:: PROVIDED RECORDS ::

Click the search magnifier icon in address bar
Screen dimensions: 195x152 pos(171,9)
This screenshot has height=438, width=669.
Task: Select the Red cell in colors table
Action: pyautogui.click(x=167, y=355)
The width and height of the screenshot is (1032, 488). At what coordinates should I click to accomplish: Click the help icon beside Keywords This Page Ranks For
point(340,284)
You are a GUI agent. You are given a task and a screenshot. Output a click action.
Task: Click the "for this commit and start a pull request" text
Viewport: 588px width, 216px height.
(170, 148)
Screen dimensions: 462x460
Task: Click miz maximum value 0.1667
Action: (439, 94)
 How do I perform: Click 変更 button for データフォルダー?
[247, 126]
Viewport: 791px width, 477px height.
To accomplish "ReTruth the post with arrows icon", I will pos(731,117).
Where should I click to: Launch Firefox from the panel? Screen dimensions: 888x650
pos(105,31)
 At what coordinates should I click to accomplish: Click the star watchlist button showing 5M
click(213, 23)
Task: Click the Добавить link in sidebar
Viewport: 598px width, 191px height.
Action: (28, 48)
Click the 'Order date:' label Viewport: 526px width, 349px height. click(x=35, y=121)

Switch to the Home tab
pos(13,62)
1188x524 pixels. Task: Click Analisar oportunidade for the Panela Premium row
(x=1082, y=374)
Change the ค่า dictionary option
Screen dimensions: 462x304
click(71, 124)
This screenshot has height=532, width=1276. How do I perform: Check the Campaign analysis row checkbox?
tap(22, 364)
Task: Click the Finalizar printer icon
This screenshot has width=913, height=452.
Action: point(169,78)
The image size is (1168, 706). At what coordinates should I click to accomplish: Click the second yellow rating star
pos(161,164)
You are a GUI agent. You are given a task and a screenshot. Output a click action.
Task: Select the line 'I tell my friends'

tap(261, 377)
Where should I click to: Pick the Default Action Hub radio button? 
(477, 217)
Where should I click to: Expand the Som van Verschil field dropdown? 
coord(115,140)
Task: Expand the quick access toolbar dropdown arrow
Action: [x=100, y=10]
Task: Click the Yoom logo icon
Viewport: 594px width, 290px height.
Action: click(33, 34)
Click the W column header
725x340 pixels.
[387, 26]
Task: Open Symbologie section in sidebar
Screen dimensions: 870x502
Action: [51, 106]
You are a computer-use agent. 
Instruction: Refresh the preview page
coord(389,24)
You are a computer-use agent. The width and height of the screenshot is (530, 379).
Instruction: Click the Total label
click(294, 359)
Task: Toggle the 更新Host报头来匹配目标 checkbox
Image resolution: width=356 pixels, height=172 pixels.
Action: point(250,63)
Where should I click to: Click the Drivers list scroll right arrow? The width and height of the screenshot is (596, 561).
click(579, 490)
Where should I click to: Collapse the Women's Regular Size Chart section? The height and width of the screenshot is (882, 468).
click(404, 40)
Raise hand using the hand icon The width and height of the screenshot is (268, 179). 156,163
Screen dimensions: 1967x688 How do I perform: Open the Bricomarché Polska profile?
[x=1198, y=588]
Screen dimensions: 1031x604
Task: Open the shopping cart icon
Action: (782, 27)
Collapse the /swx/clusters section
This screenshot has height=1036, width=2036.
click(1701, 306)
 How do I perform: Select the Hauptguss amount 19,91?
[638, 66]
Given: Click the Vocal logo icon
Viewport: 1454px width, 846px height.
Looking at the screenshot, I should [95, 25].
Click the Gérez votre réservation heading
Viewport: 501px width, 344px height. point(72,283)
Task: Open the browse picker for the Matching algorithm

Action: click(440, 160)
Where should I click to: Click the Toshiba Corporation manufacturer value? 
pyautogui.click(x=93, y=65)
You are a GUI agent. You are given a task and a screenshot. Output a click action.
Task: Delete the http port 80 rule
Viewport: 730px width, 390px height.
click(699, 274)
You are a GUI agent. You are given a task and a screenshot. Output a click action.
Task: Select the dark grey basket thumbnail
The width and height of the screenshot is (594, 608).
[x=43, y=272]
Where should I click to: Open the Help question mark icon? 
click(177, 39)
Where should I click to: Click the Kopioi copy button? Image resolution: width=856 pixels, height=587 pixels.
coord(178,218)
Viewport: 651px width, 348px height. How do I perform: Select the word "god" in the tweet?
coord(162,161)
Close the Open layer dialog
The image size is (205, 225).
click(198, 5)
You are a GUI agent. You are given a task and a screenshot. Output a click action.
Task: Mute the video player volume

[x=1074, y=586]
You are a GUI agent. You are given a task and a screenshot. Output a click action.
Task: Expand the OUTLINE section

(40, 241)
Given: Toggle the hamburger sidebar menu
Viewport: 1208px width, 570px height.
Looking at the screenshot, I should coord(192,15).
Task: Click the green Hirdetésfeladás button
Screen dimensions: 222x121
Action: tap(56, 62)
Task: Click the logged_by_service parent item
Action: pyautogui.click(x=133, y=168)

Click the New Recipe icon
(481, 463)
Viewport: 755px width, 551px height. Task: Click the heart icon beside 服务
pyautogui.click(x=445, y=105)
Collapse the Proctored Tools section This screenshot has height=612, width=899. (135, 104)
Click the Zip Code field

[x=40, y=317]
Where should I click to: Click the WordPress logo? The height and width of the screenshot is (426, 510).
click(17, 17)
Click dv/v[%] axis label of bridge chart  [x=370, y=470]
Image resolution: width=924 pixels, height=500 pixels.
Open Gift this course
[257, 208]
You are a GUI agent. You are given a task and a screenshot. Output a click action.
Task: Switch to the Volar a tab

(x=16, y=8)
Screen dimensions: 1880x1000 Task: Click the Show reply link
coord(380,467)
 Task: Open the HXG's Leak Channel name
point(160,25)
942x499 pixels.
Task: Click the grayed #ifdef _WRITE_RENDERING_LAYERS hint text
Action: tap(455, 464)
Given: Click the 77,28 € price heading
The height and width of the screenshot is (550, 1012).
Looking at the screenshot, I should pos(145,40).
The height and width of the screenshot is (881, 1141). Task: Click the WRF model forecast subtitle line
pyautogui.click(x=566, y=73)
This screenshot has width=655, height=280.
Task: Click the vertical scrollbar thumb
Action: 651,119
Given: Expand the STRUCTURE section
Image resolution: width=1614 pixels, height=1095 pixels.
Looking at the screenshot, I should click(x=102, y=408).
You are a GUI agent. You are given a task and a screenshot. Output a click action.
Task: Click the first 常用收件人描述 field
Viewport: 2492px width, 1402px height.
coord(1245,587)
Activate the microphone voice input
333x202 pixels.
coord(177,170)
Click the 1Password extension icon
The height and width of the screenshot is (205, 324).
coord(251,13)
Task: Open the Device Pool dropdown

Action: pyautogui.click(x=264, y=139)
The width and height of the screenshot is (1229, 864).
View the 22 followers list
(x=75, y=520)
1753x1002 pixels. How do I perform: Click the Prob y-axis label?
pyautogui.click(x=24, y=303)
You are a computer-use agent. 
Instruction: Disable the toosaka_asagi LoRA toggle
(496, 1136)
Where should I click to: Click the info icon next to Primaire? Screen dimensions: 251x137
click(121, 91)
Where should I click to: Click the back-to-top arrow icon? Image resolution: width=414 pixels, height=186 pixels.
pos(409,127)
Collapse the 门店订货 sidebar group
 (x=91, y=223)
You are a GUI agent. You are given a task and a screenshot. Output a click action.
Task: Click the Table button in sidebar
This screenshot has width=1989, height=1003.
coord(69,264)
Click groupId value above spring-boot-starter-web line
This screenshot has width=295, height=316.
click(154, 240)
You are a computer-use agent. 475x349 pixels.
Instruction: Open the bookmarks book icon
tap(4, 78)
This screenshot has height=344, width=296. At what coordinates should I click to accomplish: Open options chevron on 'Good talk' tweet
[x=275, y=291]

:::

**TASK DIRECTIONS:** Reproduce every line of the listing above, unchanged and in the same order.

**THE COMPLETED TASK:**
Click the search magnifier icon in address bar
Screen dimensions: 195x152 pos(171,9)
This screenshot has height=438, width=669.
Task: Select the Red cell in colors table
Action: pyautogui.click(x=167, y=355)
The width and height of the screenshot is (1032, 488). At what coordinates should I click to accomplish: Click the help icon beside Keywords This Page Ranks For
point(340,284)
You are a GUI agent. You are given a task and a screenshot. Output a click action.
Task: Click the "for this commit and start a pull request" text
Viewport: 588px width, 216px height.
(170, 148)
Screen dimensions: 462x460
Task: Click miz maximum value 0.1667
Action: (439, 94)
 How do I perform: Click 変更 button for データフォルダー?
[247, 126]
Viewport: 791px width, 477px height.
To accomplish "ReTruth the post with arrows icon", I will pos(731,117).
Where should I click to: Launch Firefox from the panel? Screen dimensions: 888x650
pos(105,31)
 At what coordinates should I click to accomplish: Click the star watchlist button showing 5M
click(213, 23)
Task: Click the Добавить link in sidebar
Viewport: 598px width, 191px height.
Action: (28, 48)
Click the 'Order date:' label Viewport: 526px width, 349px height. click(x=35, y=121)

Switch to the Home tab
pos(13,62)
1188x524 pixels. Task: Click Analisar oportunidade for the Panela Premium row
(x=1082, y=374)
Change the ค่า dictionary option
Screen dimensions: 462x304
click(71, 124)
This screenshot has height=532, width=1276. How do I perform: Check the Campaign analysis row checkbox?
tap(22, 364)
Task: Click the Finalizar printer icon
This screenshot has width=913, height=452.
Action: point(169,78)
The image size is (1168, 706). At what coordinates should I click to accomplish: Click the second yellow rating star
pos(161,164)
You are a GUI agent. You are given a task and a screenshot. Output a click action.
Task: Select the line 'I tell my friends'

tap(261, 377)
Where should I click to: Pick the Default Action Hub radio button? 
(477, 217)
Where should I click to: Expand the Som van Verschil field dropdown? 
coord(115,140)
Task: Expand the quick access toolbar dropdown arrow
Action: [x=100, y=10]
Task: Click the Yoom logo icon
Viewport: 594px width, 290px height.
Action: click(33, 34)
Click the W column header
725x340 pixels.
[387, 26]
Task: Open Symbologie section in sidebar
Screen dimensions: 870x502
Action: [51, 106]
You are a computer-use agent. 
Instruction: Refresh the preview page
coord(389,24)
You are a computer-use agent. The width and height of the screenshot is (530, 379).
Instruction: Click the Total label
click(294, 359)
Task: Toggle the 更新Host报头来匹配目标 checkbox
Image resolution: width=356 pixels, height=172 pixels.
Action: point(250,63)
Where should I click to: Click the Drivers list scroll right arrow? The width and height of the screenshot is (596, 561).
click(579, 490)
Where should I click to: Collapse the Women's Regular Size Chart section? The height and width of the screenshot is (882, 468).
click(404, 40)
Raise hand using the hand icon The width and height of the screenshot is (268, 179). 156,163
Screen dimensions: 1967x688 How do I perform: Open the Bricomarché Polska profile?
[x=1198, y=588]
Screen dimensions: 1031x604
Task: Open the shopping cart icon
Action: (782, 27)
Collapse the /swx/clusters section
This screenshot has height=1036, width=2036.
click(1701, 306)
 How do I perform: Select the Hauptguss amount 19,91?
[638, 66]
Given: Click the Vocal logo icon
Viewport: 1454px width, 846px height.
Looking at the screenshot, I should [95, 25].
Click the Gérez votre réservation heading
Viewport: 501px width, 344px height. point(72,283)
Task: Open the browse picker for the Matching algorithm

Action: click(440, 160)
Where should I click to: Click the Toshiba Corporation manufacturer value? 
pyautogui.click(x=93, y=65)
You are a GUI agent. You are given a task and a screenshot. Output a click action.
Task: Delete the http port 80 rule
Viewport: 730px width, 390px height.
click(699, 274)
You are a GUI agent. You are given a task and a screenshot. Output a click action.
Task: Select the dark grey basket thumbnail
The width and height of the screenshot is (594, 608).
[x=43, y=272]
Where should I click to: Open the Help question mark icon? 
click(177, 39)
Where should I click to: Click the Kopioi copy button? Image resolution: width=856 pixels, height=587 pixels.
coord(178,218)
Viewport: 651px width, 348px height. How do I perform: Select the word "god" in the tweet?
coord(162,161)
Close the Open layer dialog
The image size is (205, 225).
click(198, 5)
You are a GUI agent. You are given a task and a screenshot. Output a click action.
Task: Mute the video player volume

[x=1074, y=586]
You are a GUI agent. You are given a task and a screenshot. Output a click action.
Task: Expand the OUTLINE section

(40, 241)
Given: Toggle the hamburger sidebar menu
Viewport: 1208px width, 570px height.
Looking at the screenshot, I should coord(192,15).
Task: Click the green Hirdetésfeladás button
Screen dimensions: 222x121
Action: tap(56, 62)
Task: Click the logged_by_service parent item
Action: pyautogui.click(x=133, y=168)

Click the New Recipe icon
(481, 463)
Viewport: 755px width, 551px height. Task: Click the heart icon beside 服务
pyautogui.click(x=445, y=105)
Collapse the Proctored Tools section This screenshot has height=612, width=899. (135, 104)
Click the Zip Code field

[x=40, y=317]
Where should I click to: Click the WordPress logo? The height and width of the screenshot is (426, 510).
click(17, 17)
Click dv/v[%] axis label of bridge chart  [x=370, y=470]
Image resolution: width=924 pixels, height=500 pixels.
Open Gift this course
[257, 208]
You are a GUI agent. You are given a task and a screenshot. Output a click action.
Task: Switch to the Volar a tab

(x=16, y=8)
Screen dimensions: 1880x1000 Task: Click the Show reply link
coord(380,467)
 Task: Open the HXG's Leak Channel name
point(160,25)
942x499 pixels.
Task: Click the grayed #ifdef _WRITE_RENDERING_LAYERS hint text
Action: tap(455, 464)
Given: Click the 77,28 € price heading
The height and width of the screenshot is (550, 1012).
Looking at the screenshot, I should pos(145,40).
The height and width of the screenshot is (881, 1141). Task: Click the WRF model forecast subtitle line
pyautogui.click(x=566, y=73)
This screenshot has width=655, height=280.
Task: Click the vertical scrollbar thumb
Action: 651,119
Given: Expand the STRUCTURE section
Image resolution: width=1614 pixels, height=1095 pixels.
Looking at the screenshot, I should click(x=102, y=408).
You are a GUI agent. You are given a task and a screenshot. Output a click action.
Task: Click the first 常用收件人描述 field
Viewport: 2492px width, 1402px height.
coord(1245,587)
Activate the microphone voice input
333x202 pixels.
coord(177,170)
Click the 1Password extension icon
The height and width of the screenshot is (205, 324).
coord(251,13)
Task: Open the Device Pool dropdown

Action: pyautogui.click(x=264, y=139)
The width and height of the screenshot is (1229, 864).
View the 22 followers list
(x=75, y=520)
1753x1002 pixels. How do I perform: Click the Prob y-axis label?
pyautogui.click(x=24, y=303)
You are a computer-use agent. 
Instruction: Disable the toosaka_asagi LoRA toggle
(496, 1136)
Where should I click to: Click the info icon next to Primaire? Screen dimensions: 251x137
click(121, 91)
Where should I click to: Click the back-to-top arrow icon? Image resolution: width=414 pixels, height=186 pixels.
pos(409,127)
Collapse the 门店订货 sidebar group
 (x=91, y=223)
You are a GUI agent. You are given a task and a screenshot. Output a click action.
Task: Click the Table button in sidebar
This screenshot has width=1989, height=1003.
coord(69,264)
Click groupId value above spring-boot-starter-web line
This screenshot has width=295, height=316.
click(154, 240)
You are a computer-use agent. 475x349 pixels.
Instruction: Open the bookmarks book icon
tap(4, 78)
This screenshot has height=344, width=296. At what coordinates should I click to accomplish: Open options chevron on 'Good talk' tweet
[x=275, y=291]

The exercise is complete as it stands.